Estos días previos a la cita electoral del próximo domingo en donde los porteños nos veremos las caras ante las urnas para dirimir asuntos locales y europeos, nuestras calles se ven invadidas de propaganda, de soflamas con altavoces queriendo rememorar a nuestro querido ‘Caílla’ –José Caílla Real- anunciando un partido del Racing o una corrida en la Plaza Real, que ahora unos cuantos majaretas a caballo capitalizan como propios envolviendo en papel de estraza ese manido opio del pueblo.

Lo que tendría que ser un intercambio de ideas de mejora para la ciudad y que además fueran creíbles, se ha convertido en un mercadillo de insultos, reproches y modales barriobajeros que en nada favorecen al noble arte de la política. Debates inocuos son.

Curiosamente los concejales y concejalas que se sientan en el salón de plenos de cualquier Ayuntamiento, son o deberían ser los políticos más cercanos al ciudadano de a pie que les ha dado su confianza por un tiempo cierto. Son o deberían ser los políticos a los que se debería poder tocar con las manos, hablarles de tú y entrar en sus despachos casi sin pedir permiso. Son o deberían ser durante sus mandatos los mismos que ahora te regalan besos, te sueltan abrazos a diestro y siniestro y te hacen cosquillas si te descuidas un poco.

En estos momentos el panorama político en El Puerto con ocho aspirantes a gobernar en la Plaza de Peral se atisba pelín complicado y algo confuso.

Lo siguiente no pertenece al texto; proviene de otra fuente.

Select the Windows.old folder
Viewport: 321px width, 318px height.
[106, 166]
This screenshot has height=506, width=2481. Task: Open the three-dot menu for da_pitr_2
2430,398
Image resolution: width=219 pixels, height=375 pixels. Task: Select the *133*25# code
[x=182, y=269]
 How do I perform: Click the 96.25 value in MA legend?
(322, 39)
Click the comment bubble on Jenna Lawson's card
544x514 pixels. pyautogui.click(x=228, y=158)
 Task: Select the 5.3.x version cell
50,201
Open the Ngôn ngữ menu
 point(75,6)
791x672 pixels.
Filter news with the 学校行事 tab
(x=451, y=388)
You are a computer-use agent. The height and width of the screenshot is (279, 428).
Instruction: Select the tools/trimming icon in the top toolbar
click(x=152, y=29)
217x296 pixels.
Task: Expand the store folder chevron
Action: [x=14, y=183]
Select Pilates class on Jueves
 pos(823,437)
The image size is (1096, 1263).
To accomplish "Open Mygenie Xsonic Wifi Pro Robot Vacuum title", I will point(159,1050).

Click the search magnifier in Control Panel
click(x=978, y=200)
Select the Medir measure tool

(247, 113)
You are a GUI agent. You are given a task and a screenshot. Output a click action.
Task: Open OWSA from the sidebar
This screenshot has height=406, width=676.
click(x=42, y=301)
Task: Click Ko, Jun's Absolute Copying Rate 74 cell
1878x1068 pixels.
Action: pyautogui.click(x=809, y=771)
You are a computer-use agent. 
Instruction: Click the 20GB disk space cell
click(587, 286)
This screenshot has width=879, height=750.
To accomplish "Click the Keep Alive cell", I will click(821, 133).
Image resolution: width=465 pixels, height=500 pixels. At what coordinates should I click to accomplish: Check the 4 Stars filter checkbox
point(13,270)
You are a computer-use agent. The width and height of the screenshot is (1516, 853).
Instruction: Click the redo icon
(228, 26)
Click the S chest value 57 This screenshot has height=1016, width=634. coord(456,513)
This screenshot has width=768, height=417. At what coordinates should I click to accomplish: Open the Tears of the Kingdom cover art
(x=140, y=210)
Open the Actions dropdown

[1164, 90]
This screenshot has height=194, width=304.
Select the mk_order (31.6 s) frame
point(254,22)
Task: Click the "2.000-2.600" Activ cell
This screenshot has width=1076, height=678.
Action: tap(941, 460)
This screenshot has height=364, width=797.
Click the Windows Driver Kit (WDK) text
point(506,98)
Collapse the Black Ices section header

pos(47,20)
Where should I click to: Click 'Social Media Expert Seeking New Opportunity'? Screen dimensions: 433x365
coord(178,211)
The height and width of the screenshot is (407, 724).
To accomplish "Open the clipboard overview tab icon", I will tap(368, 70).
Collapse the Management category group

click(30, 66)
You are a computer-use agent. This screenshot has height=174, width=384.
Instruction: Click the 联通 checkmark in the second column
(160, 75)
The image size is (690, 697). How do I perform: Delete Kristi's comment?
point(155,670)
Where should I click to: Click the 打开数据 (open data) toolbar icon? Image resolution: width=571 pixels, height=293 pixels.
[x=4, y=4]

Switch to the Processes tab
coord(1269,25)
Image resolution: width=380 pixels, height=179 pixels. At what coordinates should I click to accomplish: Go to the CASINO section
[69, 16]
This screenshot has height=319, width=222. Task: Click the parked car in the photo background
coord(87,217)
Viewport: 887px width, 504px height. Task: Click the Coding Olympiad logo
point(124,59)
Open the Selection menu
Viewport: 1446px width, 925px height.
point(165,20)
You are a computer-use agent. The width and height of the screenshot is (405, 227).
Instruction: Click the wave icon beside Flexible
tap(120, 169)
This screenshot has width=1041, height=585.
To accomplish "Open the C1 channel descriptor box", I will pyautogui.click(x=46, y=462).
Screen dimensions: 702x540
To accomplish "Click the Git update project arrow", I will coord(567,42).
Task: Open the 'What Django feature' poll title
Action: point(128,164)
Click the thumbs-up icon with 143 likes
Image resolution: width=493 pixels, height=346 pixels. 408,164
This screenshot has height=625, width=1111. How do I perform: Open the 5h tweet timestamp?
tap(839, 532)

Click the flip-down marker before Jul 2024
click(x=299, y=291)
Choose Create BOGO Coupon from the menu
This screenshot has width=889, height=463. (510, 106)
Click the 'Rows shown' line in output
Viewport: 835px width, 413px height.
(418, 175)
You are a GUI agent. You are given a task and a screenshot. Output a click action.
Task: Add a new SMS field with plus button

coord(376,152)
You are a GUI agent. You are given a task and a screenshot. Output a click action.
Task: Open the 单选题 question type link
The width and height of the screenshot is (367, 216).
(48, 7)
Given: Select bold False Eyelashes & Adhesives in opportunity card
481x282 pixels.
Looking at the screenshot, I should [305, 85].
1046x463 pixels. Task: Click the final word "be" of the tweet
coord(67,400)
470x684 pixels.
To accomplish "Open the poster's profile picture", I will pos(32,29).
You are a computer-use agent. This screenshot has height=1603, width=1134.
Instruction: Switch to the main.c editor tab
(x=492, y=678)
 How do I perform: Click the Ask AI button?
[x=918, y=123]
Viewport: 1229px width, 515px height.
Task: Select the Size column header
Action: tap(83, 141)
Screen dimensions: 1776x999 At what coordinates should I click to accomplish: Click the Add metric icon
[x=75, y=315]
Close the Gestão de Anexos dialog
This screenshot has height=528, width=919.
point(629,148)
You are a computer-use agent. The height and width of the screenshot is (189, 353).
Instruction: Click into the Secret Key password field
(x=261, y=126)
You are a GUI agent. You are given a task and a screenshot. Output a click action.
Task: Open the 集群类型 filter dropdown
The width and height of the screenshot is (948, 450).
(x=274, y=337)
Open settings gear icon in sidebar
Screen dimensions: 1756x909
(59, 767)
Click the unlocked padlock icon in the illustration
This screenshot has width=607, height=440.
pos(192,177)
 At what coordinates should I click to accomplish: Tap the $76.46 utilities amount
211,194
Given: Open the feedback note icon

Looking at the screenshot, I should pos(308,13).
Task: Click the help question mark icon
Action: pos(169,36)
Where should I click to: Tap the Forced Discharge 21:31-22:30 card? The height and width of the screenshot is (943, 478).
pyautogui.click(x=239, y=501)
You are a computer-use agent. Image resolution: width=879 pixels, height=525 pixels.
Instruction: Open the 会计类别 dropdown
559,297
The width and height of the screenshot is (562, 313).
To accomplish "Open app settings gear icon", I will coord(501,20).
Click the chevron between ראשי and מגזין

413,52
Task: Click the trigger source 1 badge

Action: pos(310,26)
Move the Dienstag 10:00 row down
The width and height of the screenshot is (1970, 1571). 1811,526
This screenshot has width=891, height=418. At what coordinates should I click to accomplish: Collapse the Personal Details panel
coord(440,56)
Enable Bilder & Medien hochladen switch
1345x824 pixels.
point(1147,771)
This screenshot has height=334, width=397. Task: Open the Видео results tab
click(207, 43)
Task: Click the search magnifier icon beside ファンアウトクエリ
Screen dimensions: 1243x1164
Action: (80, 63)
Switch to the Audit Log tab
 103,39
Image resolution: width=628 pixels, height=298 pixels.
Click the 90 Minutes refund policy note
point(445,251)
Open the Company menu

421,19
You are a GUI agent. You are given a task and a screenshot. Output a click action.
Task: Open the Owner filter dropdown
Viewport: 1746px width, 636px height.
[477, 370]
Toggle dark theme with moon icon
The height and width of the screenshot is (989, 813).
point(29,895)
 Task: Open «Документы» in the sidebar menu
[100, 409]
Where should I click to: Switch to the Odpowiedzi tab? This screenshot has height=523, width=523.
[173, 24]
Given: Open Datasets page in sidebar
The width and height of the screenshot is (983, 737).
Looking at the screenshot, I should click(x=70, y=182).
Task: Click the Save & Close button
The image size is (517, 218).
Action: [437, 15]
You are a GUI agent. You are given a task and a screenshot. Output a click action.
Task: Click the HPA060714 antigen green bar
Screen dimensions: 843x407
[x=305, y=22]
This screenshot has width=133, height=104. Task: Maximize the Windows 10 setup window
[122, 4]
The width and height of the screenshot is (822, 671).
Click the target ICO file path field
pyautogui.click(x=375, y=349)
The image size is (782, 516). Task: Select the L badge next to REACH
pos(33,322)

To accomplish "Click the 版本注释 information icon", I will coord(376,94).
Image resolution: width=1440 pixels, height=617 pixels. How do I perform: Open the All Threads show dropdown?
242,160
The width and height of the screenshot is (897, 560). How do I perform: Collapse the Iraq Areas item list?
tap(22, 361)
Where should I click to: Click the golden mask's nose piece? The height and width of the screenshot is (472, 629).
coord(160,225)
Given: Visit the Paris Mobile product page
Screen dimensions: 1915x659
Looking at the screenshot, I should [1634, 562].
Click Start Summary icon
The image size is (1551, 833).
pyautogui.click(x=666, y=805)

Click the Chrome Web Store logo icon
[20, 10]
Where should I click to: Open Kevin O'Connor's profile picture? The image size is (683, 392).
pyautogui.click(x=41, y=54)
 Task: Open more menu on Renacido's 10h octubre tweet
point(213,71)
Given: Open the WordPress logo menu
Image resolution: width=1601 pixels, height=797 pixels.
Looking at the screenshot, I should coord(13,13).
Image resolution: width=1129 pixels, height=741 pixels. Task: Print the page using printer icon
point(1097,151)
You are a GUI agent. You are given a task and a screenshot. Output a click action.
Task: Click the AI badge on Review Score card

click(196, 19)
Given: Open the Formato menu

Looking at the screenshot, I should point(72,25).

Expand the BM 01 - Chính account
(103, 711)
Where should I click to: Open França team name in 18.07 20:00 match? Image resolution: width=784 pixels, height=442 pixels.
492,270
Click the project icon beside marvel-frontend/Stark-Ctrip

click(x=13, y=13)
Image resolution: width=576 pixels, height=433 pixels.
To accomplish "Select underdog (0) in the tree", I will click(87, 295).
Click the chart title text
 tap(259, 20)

El electorado aunque a veces lo parezca, de irreflexivo no tiene un pelo, y a medida que el tiempo pasa –como el cóndor- se fía menos de los embaucadores de sonrisa fácil y nariz larga como Pinocho; se fía menos de los trileros que vienen de vuelta de todo buscando alpiste; y se va fiando cada vez menos de las congregaciones que ya han demostrado que no sirven ni para hacer puñetas.

Ahora que estamos a una semana escasa de nuestra Feria de Primavera y Fiesta del Vino Fino, y aprovechando que una de nuestras grandes empresas vinateras estrena botella de diseño para la ocasión, no sería mala idea brindar con y para el pueblo con una copa de vino en una mano y en la otra –aunque no sea de diseño- con una buena botella.